**TRECHO SELECIONADO**.

_ _ _ _

Na quarta, 26, em entrevista ao UOL, Lula questionou o corte de gastos e sugeriu aumento da arrecadação para zerar o déficit fiscal. Além disso, voltou a fazer críticas à política monetária do BC, afirmando que a instituição deve servir "para o Brasil", e não para o mercado financeiro.

O dólar chegou a subir mais de 2% ao longo do dia, chegando a R$ 5,526 (às 16h), maior cotação desde 2022, fechando o dia a R$ 5,519.

Em entrevista ao NeoFeed, o economista-chefe do Citigroup para a América Latina, o mexicano Ernesto Revilla, disse que o mercado financeiro brasileiro tem reagido de forma exagerada às tensões políticas locais. Segundo ele, o Citi prevê o dólar cotado a R$ 5,16 no fim de 2024 e a R$ 5,07 no fim de 2025.

No Japão não existem ruídos políticos, mas a grande procura pelo dólar reflete uma crise econômica e financeira prolongada - desde janeiro, a cotação do iene em relação à moeda americana caiu 12%, com o iene mais fraco, pressionado pelo aumento de preços no varejo.

_ _ _ _

**DADOS EXTRAÍDOS**.
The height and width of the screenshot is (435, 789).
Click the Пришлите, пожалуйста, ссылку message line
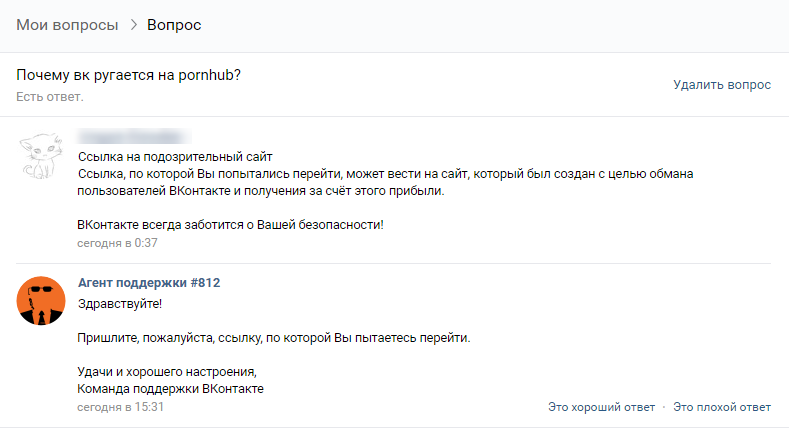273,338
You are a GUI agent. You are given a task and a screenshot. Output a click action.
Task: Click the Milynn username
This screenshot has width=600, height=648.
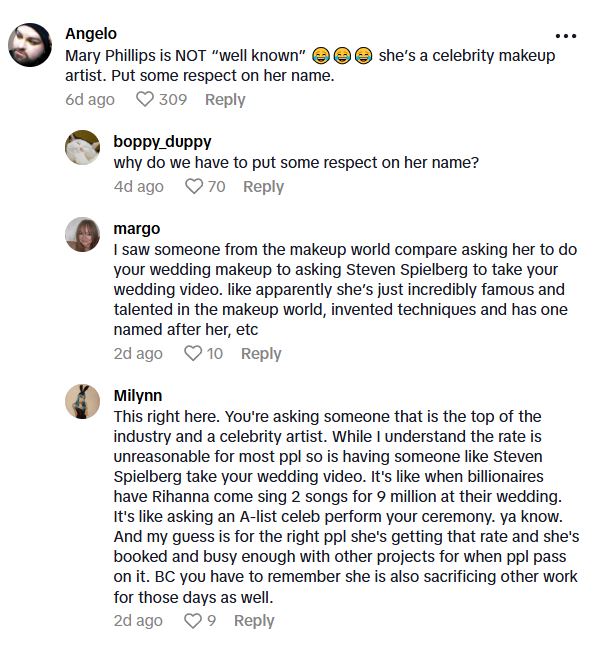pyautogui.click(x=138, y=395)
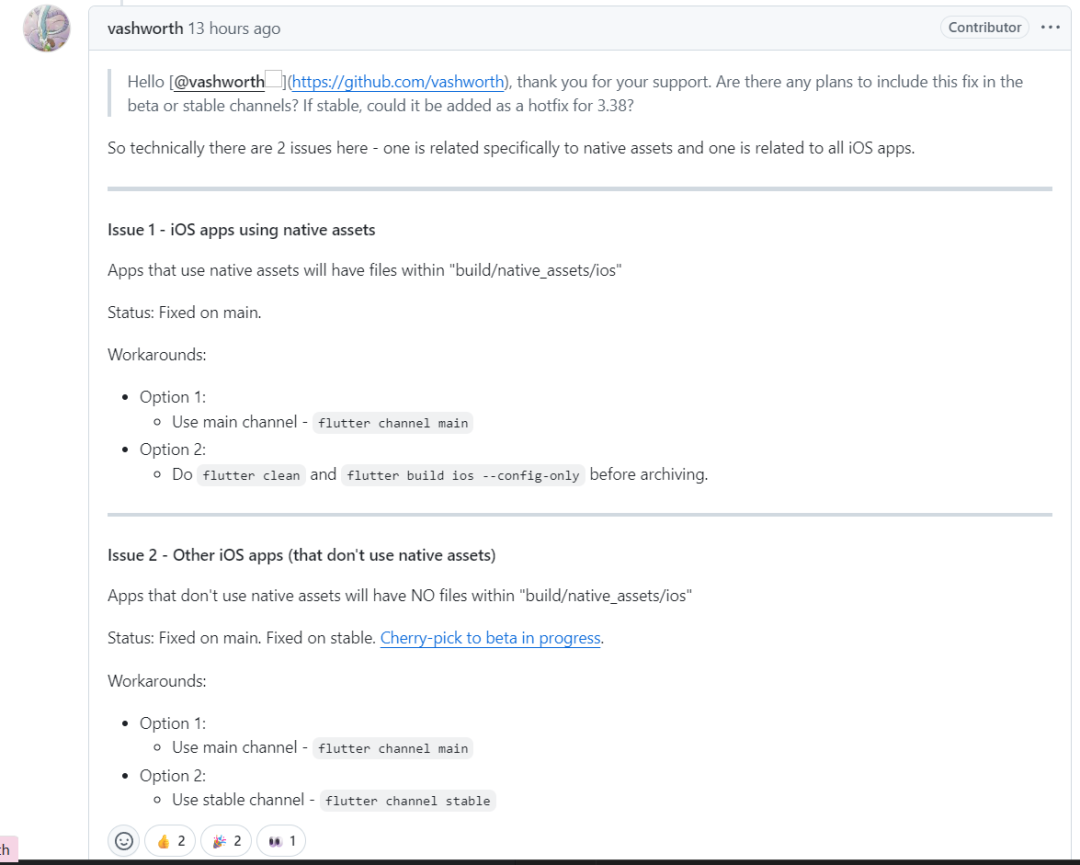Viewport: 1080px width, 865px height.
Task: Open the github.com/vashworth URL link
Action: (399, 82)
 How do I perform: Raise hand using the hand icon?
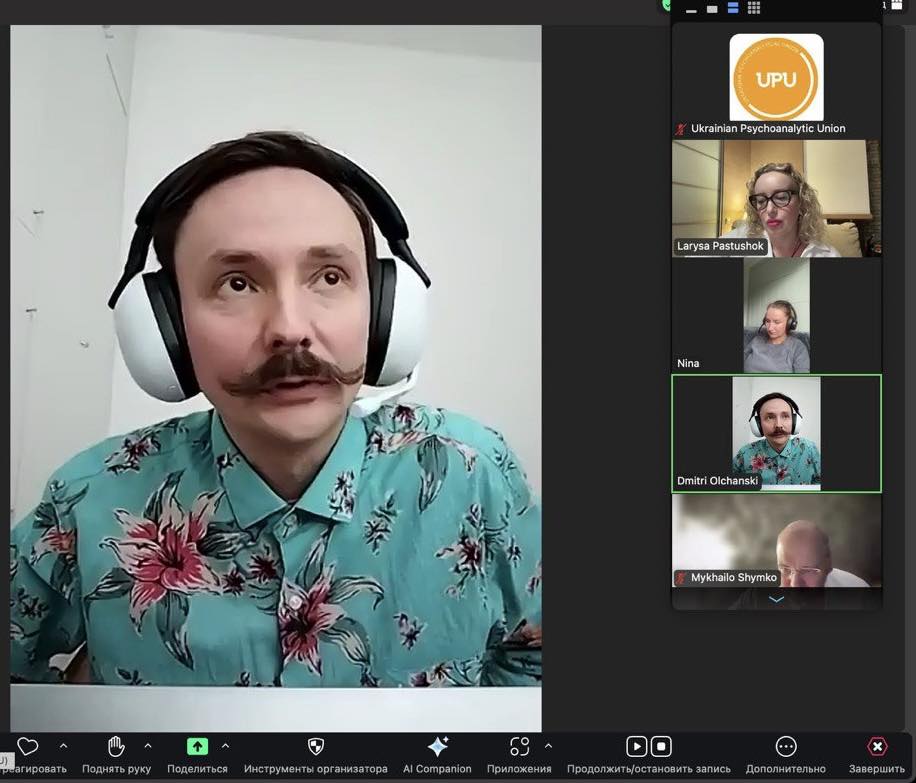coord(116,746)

_ _ _ _

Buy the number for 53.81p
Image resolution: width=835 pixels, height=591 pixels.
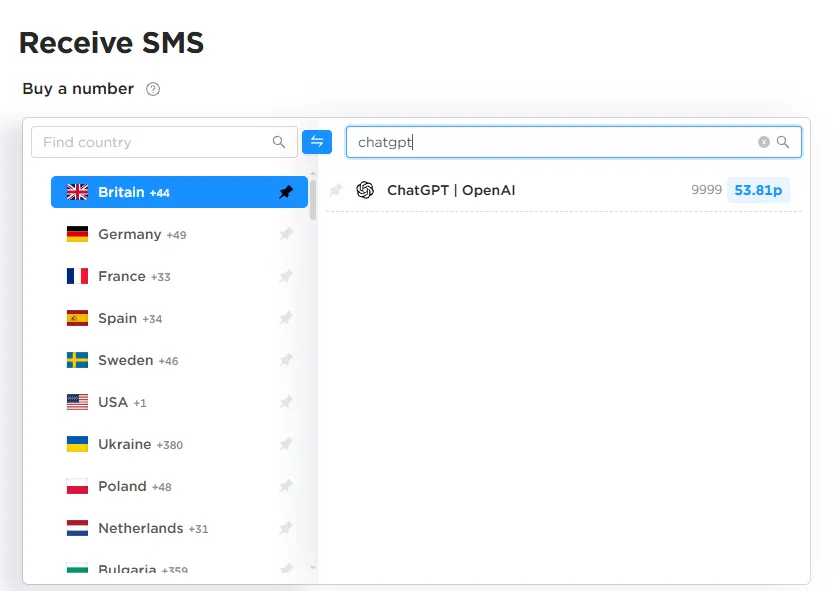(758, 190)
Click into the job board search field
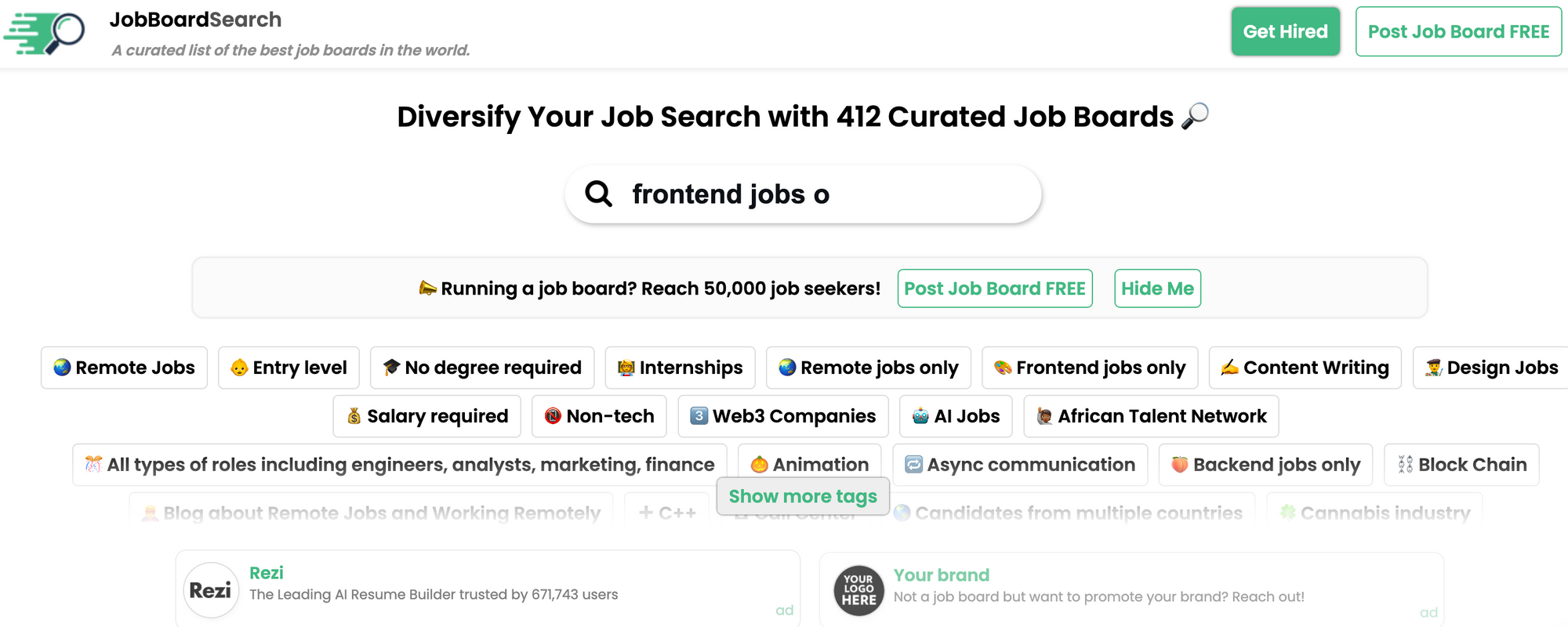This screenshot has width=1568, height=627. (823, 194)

_ _ _ _

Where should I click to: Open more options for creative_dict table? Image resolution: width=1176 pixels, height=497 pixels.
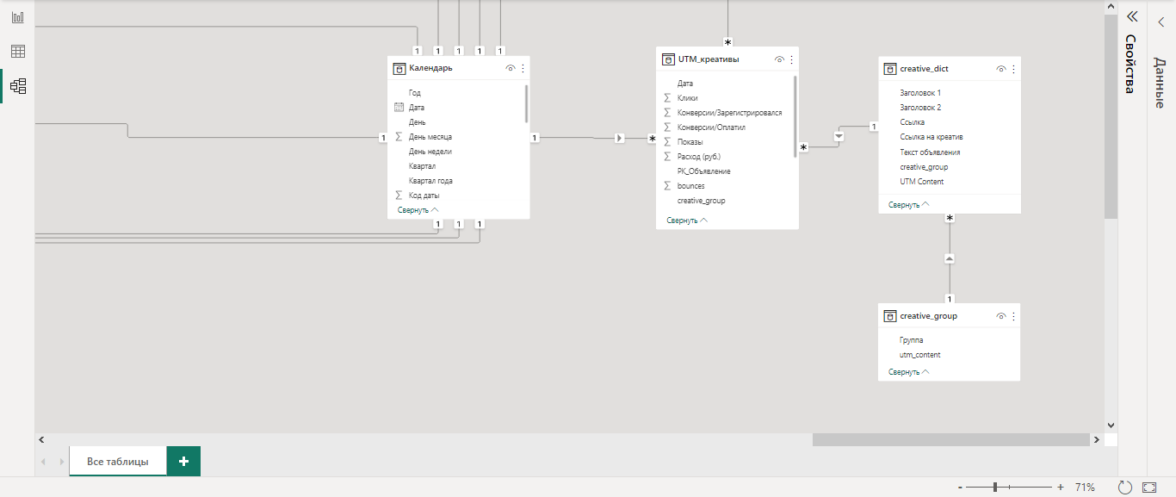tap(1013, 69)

_ _ _ _

**EXERCÍCIOS A RESOLVER**.
1 - Repita, sem qualquer alteração, a parte do trecho sobre a alta do dólar que começa com as palavras "Na quarta, 26, em" e termina com "o mercado financeiro.".
2 - Liste todos os valores em reais (R$) que aparecem no trecho sobre a alta do dólar.

**RESULTADOS POR TAREFA**.
1 -
Na quarta, 26, em entrevista ao UOL, Lula questionou o corte de gastos e sugeriu aumento da arrecadação para zerar o déficit fiscal. Além disso, voltou a fazer críticas à política monetária do BC, afirmando que a instituição deve servir "para o Brasil", e não para o mercado financeiro.

2 -
- R$ 5,526
- R$ 5,519
- R$ 5,16
- R$ 5,07